In each of these cases, Tomlinson mentions recent attempts to solve these problems, but his greatest success seems to be a thorough revealing of the problematic areas of dynamic character animation.

Interdisciplinary Analysis

When we want to build computer models for any kind of human behaviour, whether automated or not, we must turn to realistic source material as a basis for our work. All too often, bastions within the ivory tower ensure that people with expert knowledge don't collaborate in ways that combine their respective disciplines. Seif El-Nasr, coordinator of the SIAT GameLab (now EMIEE), writes convincingly from a multi-disciplinary point of view, combining a formal computer science education with film and theatre training.

Her paper on "Interaction, Narrative, and Drama" starts by examining various forms of filmic flow. Flow, of course, is that amazingly concise term that encapsulates that state of being absorbed at peak capacity in a task. Coined by Csikszentmihalyi in 1990, it has been found in
film-land by Boorstin, who finds the "voyeuristic eye," the "vicarious eye," and the "visceral eye" describe the differing sense of engagement a viewer can have. Seif El-Nasr moves on to the debate by game developers over the sense of fun and engagement felt by the player of a video game. Developing this kind of theory is crucial to inform game designers in their efforts. Seif El-Nasr identifies a lack of theory and game design behind the "vicarious eye" type of pleasure, that "feeling of empathy through an understanding of characters’ emotions and choices." This could be because allowing the user to be surprised or learn along side a character, or cause them to respond emotionally to a character's actions (the voyeuristic and visceral eye, respectively) are more easily facilitated by computer games.
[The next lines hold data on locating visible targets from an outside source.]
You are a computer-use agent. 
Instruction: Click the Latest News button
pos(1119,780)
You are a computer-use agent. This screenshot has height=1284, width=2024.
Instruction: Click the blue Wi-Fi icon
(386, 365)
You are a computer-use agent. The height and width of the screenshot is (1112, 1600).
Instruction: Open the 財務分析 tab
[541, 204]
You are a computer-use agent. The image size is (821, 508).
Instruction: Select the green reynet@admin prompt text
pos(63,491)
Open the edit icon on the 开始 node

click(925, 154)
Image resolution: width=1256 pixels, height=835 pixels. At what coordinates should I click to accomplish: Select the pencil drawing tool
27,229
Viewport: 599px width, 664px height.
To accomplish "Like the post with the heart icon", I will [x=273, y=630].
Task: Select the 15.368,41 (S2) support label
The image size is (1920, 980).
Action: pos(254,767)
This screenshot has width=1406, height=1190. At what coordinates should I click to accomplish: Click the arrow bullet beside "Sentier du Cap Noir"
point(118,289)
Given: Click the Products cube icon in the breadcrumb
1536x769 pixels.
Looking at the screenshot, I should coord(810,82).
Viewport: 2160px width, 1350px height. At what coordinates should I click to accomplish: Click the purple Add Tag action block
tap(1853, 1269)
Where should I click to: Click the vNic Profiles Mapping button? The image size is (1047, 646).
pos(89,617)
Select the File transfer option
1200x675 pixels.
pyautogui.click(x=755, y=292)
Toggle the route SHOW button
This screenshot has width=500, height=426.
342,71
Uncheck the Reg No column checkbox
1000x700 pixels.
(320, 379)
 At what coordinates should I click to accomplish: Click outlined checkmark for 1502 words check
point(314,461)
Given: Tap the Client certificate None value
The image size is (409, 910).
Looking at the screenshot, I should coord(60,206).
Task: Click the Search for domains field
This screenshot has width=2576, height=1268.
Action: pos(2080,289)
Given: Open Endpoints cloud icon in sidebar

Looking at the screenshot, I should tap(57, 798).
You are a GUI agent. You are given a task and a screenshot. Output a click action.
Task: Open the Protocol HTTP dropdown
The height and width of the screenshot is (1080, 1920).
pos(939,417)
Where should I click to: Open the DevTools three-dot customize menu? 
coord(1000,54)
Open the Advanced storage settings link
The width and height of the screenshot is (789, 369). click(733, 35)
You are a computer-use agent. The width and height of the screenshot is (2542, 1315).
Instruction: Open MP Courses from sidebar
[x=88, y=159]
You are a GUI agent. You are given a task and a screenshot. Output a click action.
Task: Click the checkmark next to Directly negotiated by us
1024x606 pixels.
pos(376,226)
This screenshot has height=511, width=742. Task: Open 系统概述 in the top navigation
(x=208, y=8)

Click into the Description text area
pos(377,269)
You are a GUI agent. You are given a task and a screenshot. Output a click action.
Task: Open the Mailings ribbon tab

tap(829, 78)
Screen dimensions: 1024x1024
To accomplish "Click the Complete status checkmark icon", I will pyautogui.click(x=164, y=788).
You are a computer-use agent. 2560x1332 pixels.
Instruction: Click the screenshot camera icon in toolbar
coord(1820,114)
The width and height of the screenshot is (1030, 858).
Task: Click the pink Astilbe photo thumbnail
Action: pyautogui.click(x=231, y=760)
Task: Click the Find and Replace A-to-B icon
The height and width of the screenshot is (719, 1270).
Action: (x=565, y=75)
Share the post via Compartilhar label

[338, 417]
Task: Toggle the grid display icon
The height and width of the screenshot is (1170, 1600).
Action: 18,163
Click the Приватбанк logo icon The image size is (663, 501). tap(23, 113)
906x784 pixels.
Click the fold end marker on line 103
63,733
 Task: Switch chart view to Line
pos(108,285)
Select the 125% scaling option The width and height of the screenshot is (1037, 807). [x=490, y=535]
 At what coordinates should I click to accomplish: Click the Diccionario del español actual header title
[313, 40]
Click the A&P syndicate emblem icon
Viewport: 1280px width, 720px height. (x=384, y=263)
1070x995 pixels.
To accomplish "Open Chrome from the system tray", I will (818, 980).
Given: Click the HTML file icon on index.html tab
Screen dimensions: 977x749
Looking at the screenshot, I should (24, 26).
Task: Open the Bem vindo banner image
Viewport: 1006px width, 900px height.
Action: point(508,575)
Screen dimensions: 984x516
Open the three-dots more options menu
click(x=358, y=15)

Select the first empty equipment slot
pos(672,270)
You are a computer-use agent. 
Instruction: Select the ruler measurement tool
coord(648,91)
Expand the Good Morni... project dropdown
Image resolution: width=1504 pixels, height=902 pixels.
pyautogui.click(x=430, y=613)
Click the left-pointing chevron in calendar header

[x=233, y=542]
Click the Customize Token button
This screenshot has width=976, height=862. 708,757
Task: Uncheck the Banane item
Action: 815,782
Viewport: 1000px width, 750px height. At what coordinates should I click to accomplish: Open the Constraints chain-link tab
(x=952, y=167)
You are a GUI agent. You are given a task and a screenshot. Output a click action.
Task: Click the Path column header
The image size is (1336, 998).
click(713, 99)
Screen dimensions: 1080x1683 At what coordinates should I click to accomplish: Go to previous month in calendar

This is just one example of how Seif El-Nasr bridges filmic theory and game design theory. Other examples include Stanislavski's acting and directing theories. From this theoretic background, she proposes several dramatic techniques that can be used in video games to connect the player and the characters. These include: the ticking clock, character tactics, character goals. Useful definition of story engine methodology and agent models are presented.

While this is not a complete review of this paper, it covers its highlights, especially one of its most notable highlights, that of a comprehensive interdisciplinary approach to the work. That combination provides a legitimate real world set of experiences that ground the theory.